Bu çelişkiyi, varlığın ilkesinin sayı olmayıp, sayılar dizini ile sayılan
varlıklar arasındaki birebir uyum bulunduğunu ileri sürerek çözmeye çalışan
Kindi, sayıların birlerinin toplamından veya katlarından ibaret olup sonlu ve
sınırlı olduğunu, sınır olan şeyin katının da sınırlı olacağını ifade
etmektedir. Söz gelimi 2, 4, 8, 16, 32, 64, 128… kat sayı dizisinin başlangıcı
2 ise de sonunun açık olduğunu düşünebiliriz; ancak 2 sayısı sınırlı olduğuna
göre onun katları olan sayılardan oluşan dizinin de fiil alanına çıktığı oranda
sonlu ve sınırlı olması kaçınılmazdır.
Sayı ile sayılanlar arasında birebir uyum varsa ve sayılar
bilfiil sonlu ise sayıların aslı olan ‘bir’in sayı olup olmadığı, Kindi’nin bu
çerçevede ele aldığı bir diğer problemdir: Sayılar nicelik kategorisinde yer
aldıklarına göre bir de aynı kategori içinde midir? Eğer böyle ise Gerçek Bir
de bir nicelik midir? Kindi de bu sorulara cevap verirken, Antik-Helenistik
dönemin pek çok filozof ve matematikçisi gibi bir’in sayı olmadığı fikrinden
hareket etmektedir. Birin sayı olmadığını ispat etmek için, ‘Sayının ve tüm niceliklerin
temel özelliği eşiktik ve eşitsizliktir’ tezinden yola çıkan Kindi, ‘kıyas-ı
hulf’ yöntemine başvurur: Söz konusu teze göre her sayı ile eşit olan ve olmayan
sayılar bulunmaktadır. Eğer biri oluşturan sayılar varsa ve bunlardan bazısı
ona eşit olup, bazısı eşit değilse, bu takdirde bir, bölünen bir nicelik olmak
durumundadır. Çünkü en küçük bir, en büyük biri veya onun bir kısmını
oluşturacaktır ve bu durumda bir, bölümlü demektir. Bir, ilke sayıldığı için
sayı olamayacağına göre, hipotez gereği, ‘O hem bölümlü hem bölümlü değildir’

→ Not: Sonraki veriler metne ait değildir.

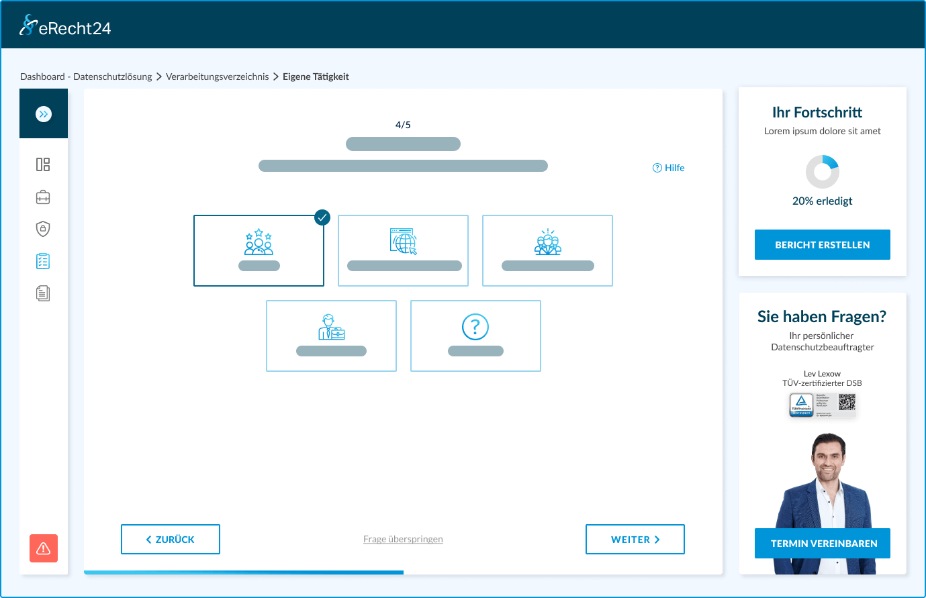Viewport: 926px width, 598px height.
Task: Proceed with the WEITER button
Action: (x=635, y=540)
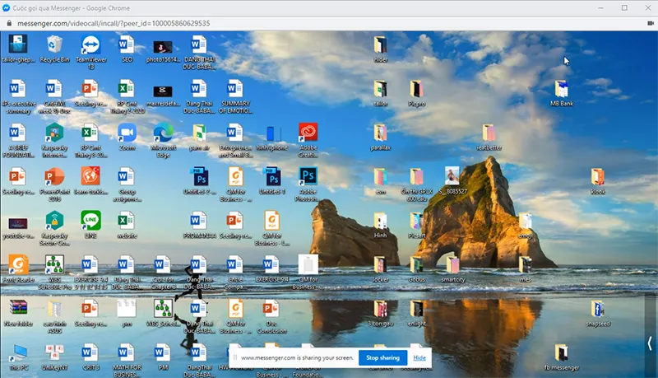Open the SEO Word document
Viewport: 658px width, 378px height.
(127, 45)
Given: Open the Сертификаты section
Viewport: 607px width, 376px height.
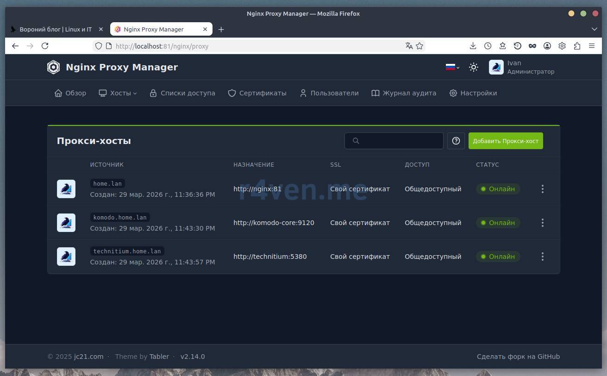Looking at the screenshot, I should click(257, 93).
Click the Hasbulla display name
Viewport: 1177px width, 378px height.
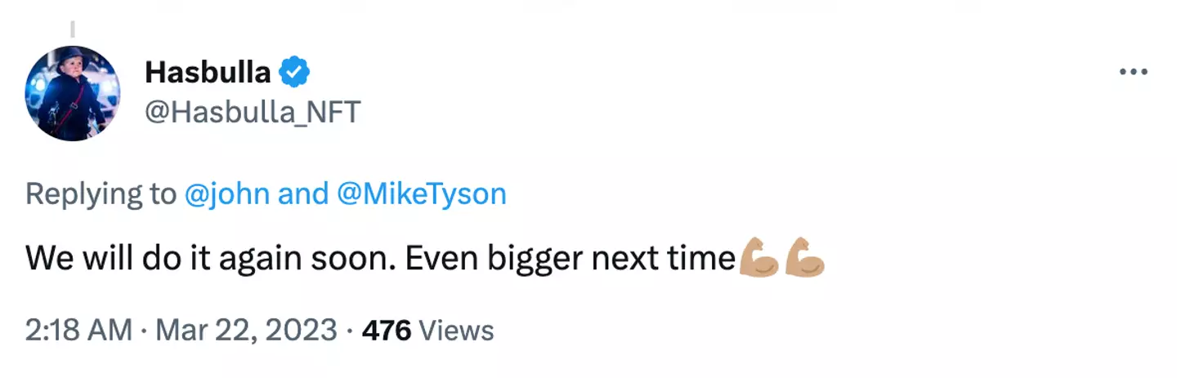point(208,73)
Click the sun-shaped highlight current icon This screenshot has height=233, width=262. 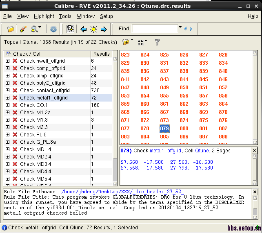click(93, 29)
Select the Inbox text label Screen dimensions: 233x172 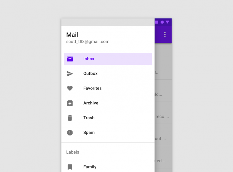[x=89, y=59]
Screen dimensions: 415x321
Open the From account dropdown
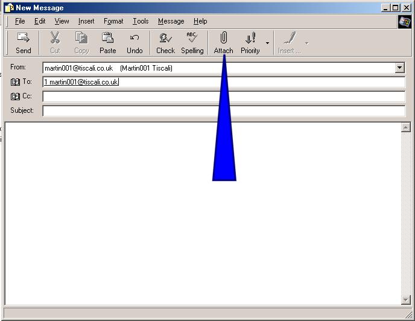(399, 68)
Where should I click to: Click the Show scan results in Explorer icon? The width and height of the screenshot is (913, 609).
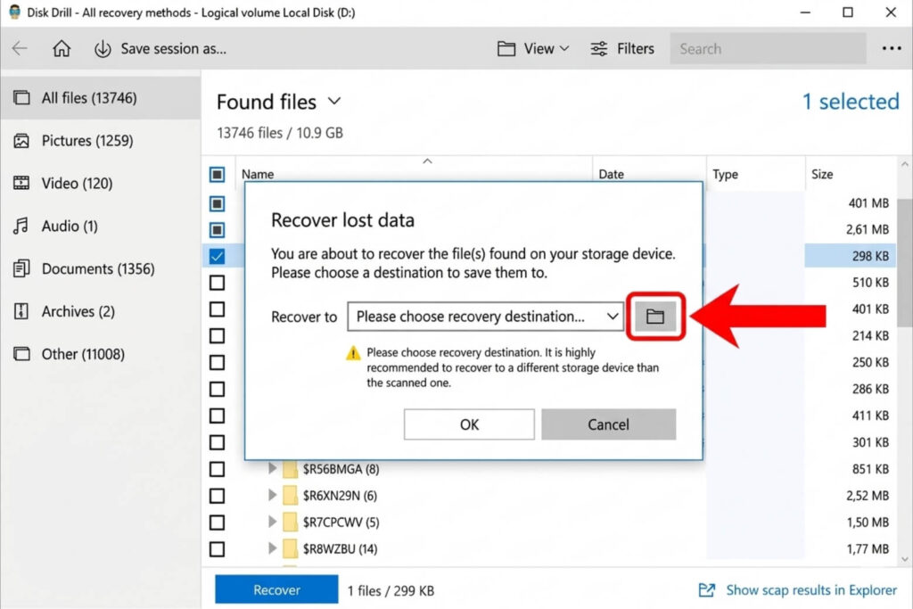pos(707,589)
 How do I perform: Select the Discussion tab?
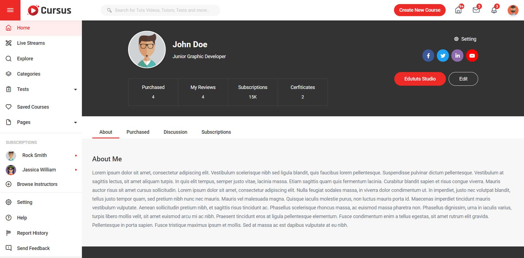tap(175, 132)
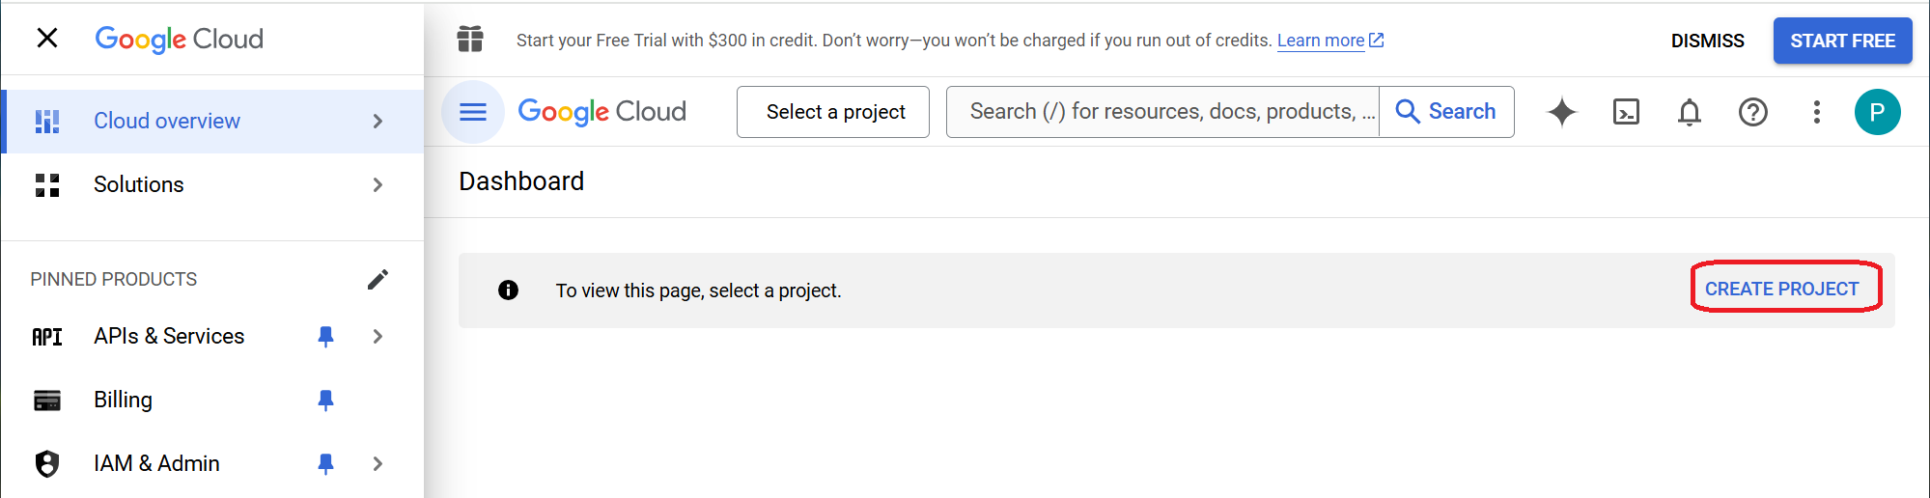Unpin Billing from pinned products
Screen dimensions: 1930x498
(x=325, y=400)
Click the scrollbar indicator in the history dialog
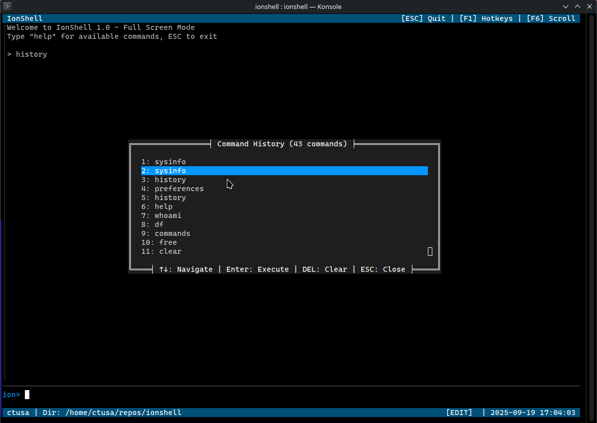 coord(430,251)
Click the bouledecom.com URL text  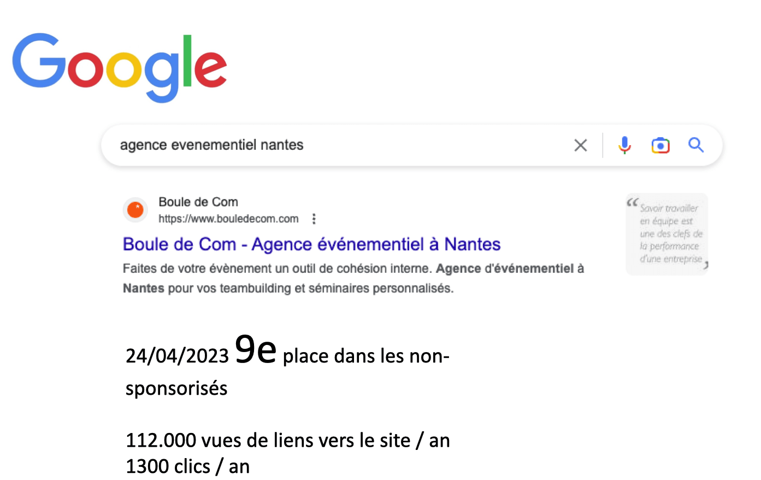coord(228,219)
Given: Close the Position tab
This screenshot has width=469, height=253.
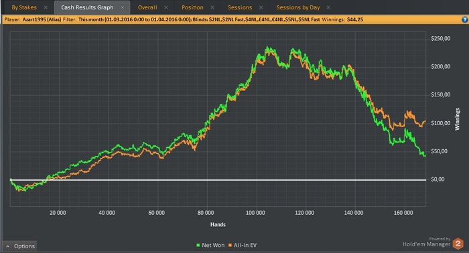Looking at the screenshot, I should pos(212,7).
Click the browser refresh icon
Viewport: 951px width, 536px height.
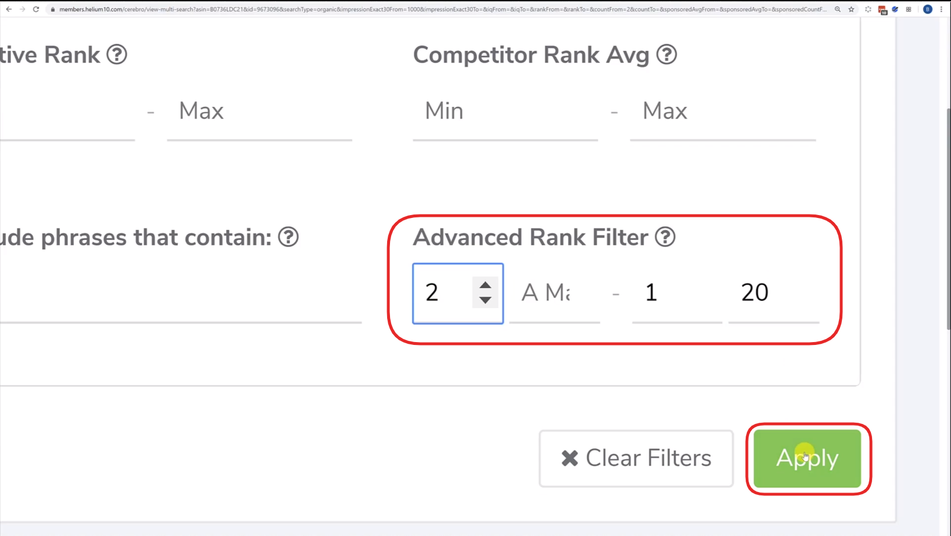coord(35,9)
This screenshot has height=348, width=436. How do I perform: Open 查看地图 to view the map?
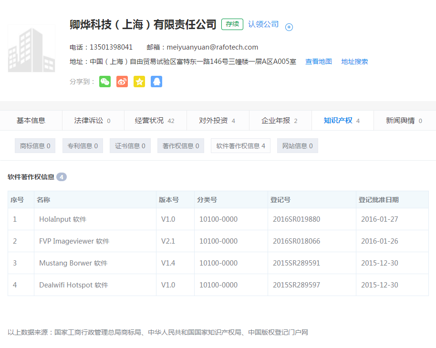click(319, 61)
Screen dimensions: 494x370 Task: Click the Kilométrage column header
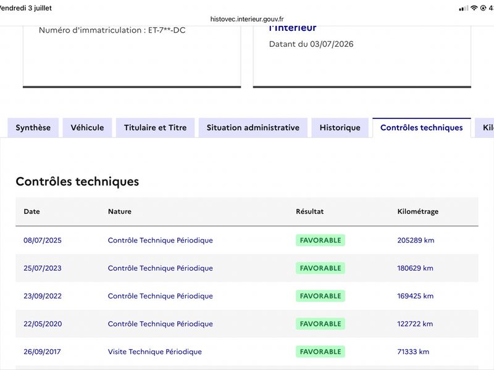418,212
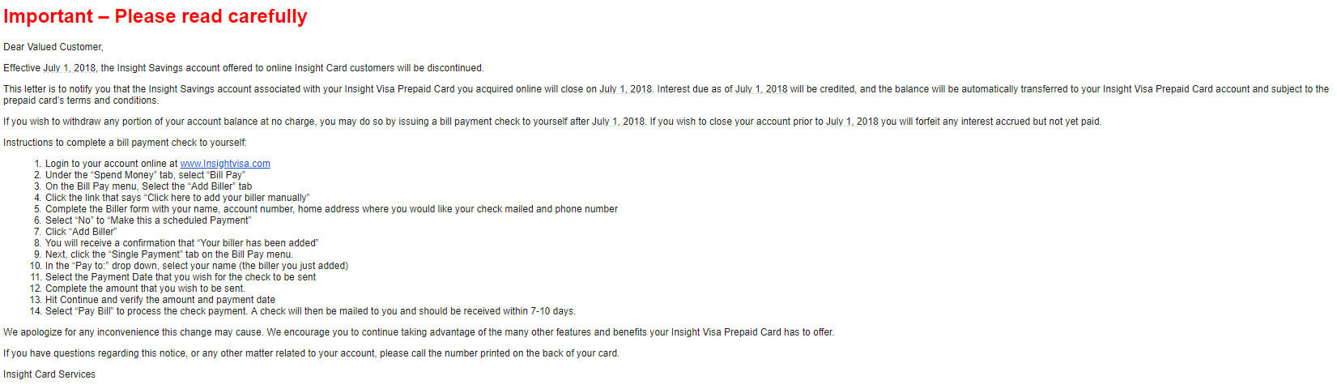The height and width of the screenshot is (389, 1337).
Task: Click step 9 about the "Single Payment" tab
Action: pyautogui.click(x=169, y=254)
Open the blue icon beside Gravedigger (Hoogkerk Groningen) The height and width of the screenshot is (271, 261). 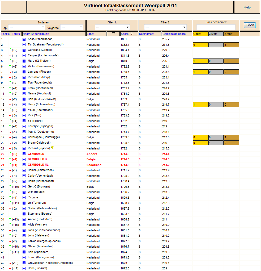tap(24, 263)
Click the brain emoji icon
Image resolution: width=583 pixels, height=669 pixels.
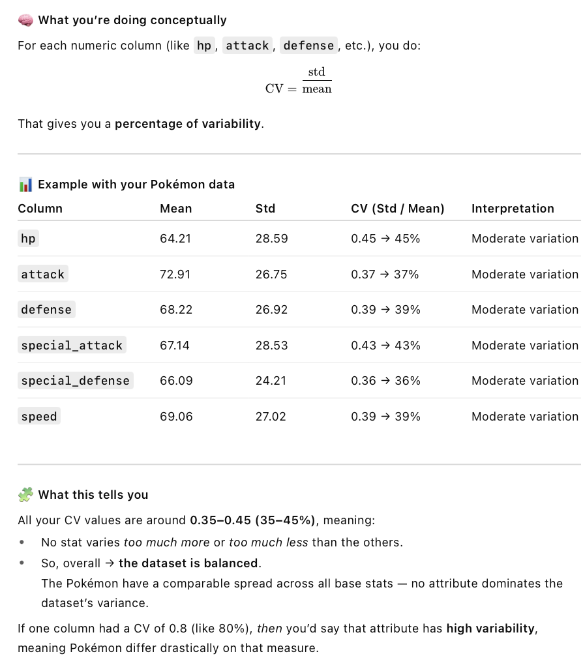(x=25, y=20)
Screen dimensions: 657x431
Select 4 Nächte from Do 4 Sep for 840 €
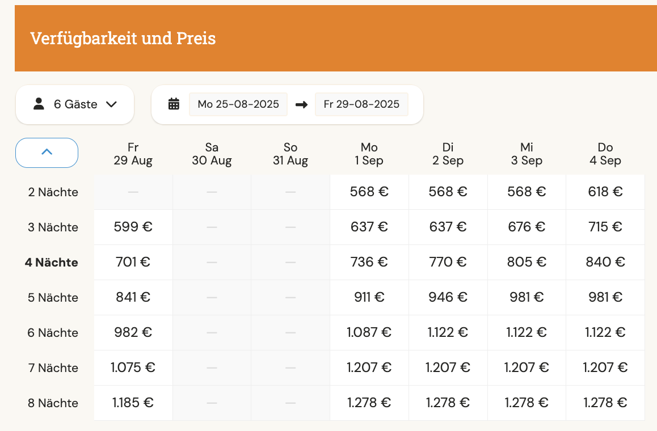click(605, 262)
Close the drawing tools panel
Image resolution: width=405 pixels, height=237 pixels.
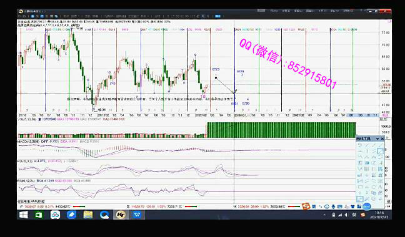(x=383, y=139)
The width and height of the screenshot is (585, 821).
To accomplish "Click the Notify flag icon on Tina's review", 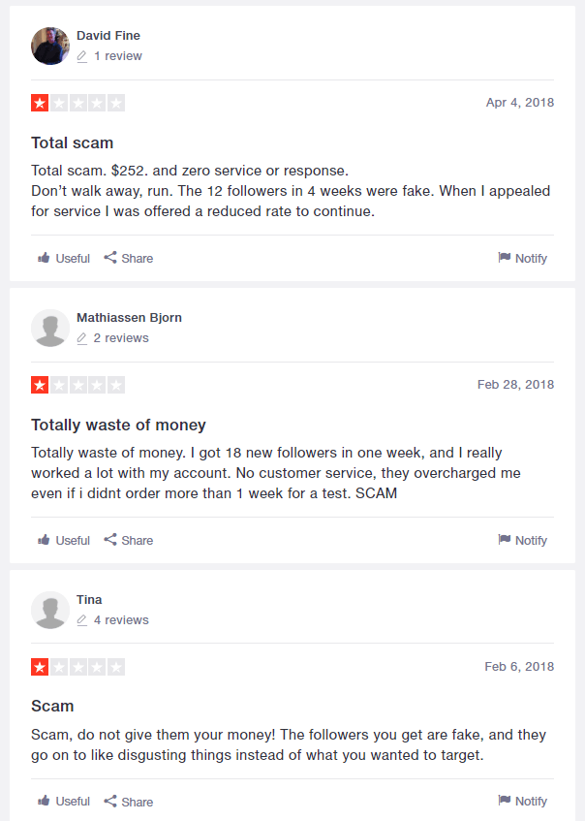I will pyautogui.click(x=506, y=801).
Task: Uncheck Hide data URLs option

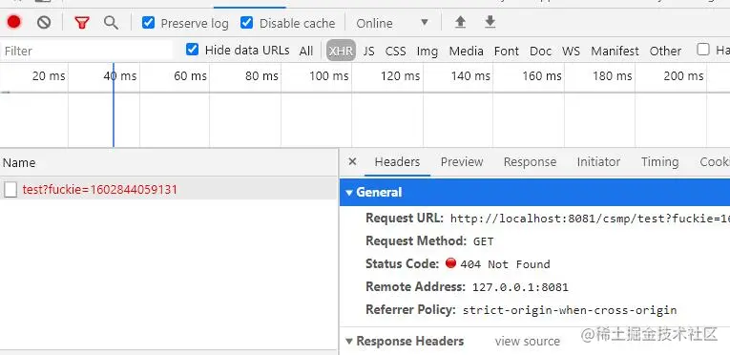Action: pyautogui.click(x=192, y=50)
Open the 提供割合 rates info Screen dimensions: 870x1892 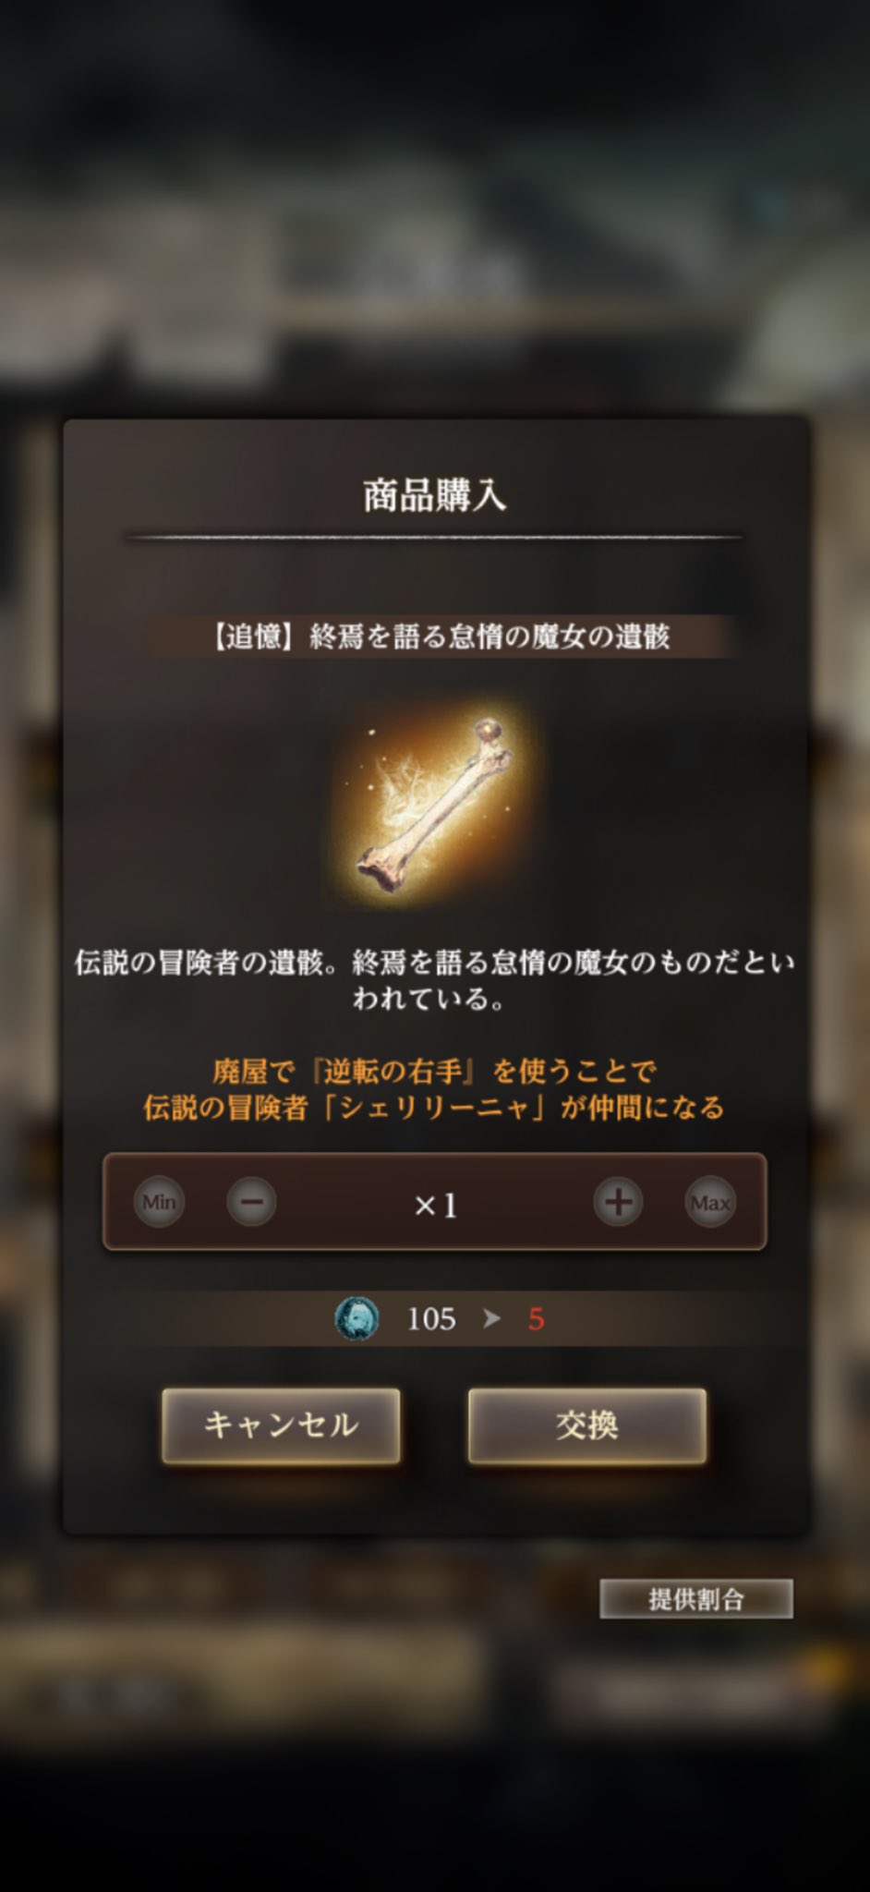pyautogui.click(x=696, y=1598)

şeklinde bir sonuç çıkacaktır ki bu bir çelişki ortaya çıkarır. Öyleyse bir,
sayı değildir; zira bir şeyin üzerine oturduğu temel o şeyin kendisi olamaz. Hem
de bir, tüm sayıların kendisinden oluştuğu bir ilkedir. Ayrıca birin ilkesi ve
biri bir yapan başka birler bulunmadığından biri sayı olarak kabul etmek mümkün
değildir. Dolayısıyla yapısı gereği bir, sayı değildir. Ancak isim benzerliği
sebebiyle ona ‘sayı’ denmektedir ve bu açıdan aslında sayı olarak ilk ve en küçük
sayı ikidir.
Kindi, birlik metafiziğine ilişkin kavram analizini sürdürerek
varlık sahnesinde yer alan, duyu ve akla konu olan her şeyin bir ve birlik
halinde bulunduğunu söyler. Ona göre kavram olarak bir, süreksiz nicelikleri,
birlik ise sürekli nicelikleri ifade ettiğinden aynı şey için ‘O bir ve
birliktir’ denilmektedir. Mesela ‘Şu ev birdir ve birliktir’ dediğimizde işaret
edilen ev sayı olarak iki, üç ya da dört değil birdir, fakat aynı zamanda
demir, beton ve tuğla gibi çeşitli yapı malzemelerinden oluşan bir birlik
halindedir, demiş oluruz. Kindi bir ile nitelenen tüm kategori ve tümellerdeki birliğin
zati değil arazi olduğunu kanıtlamak için geniş tahliller yapar ve varlık
türlerindeki birliğin öze ilişkin olmayıp araz ve nitelik konumunda bulunduğu
sonucuna ulaşır. Onun yaptığı bu kavram analizlerinin nihai amacı, var
olanlardaki birliğin gerçek olmayıp hakiki ve zorunlu Bir’den geldiğini
kanıtlamaktır. Ayrıca Kindi, tabiatta birliksiz çokluğun ve çokluksuz birliğin
olamayacağı konusunu da uzun uzadıya tartışır ve birlik ile çokluğun tabiatta
hep birlikte bulunduğunu, bu birlikteliğin sağladığı düzen ve ahengin rastlantı
sonucu olamayacağını çeşitli delillerle kanıtlamaya çalışır. Ona göre eşyanın
var oluşunun ve varlığını sürdürüşünün gerçek sebebi daha yüce, daha şerefli ve
eşyanın var oluşundan daha önceye giden bir sebeptir. İşte bu İlk Sebep,
kendisinde asla çokluk bulunmayan mutlak Bir’dir.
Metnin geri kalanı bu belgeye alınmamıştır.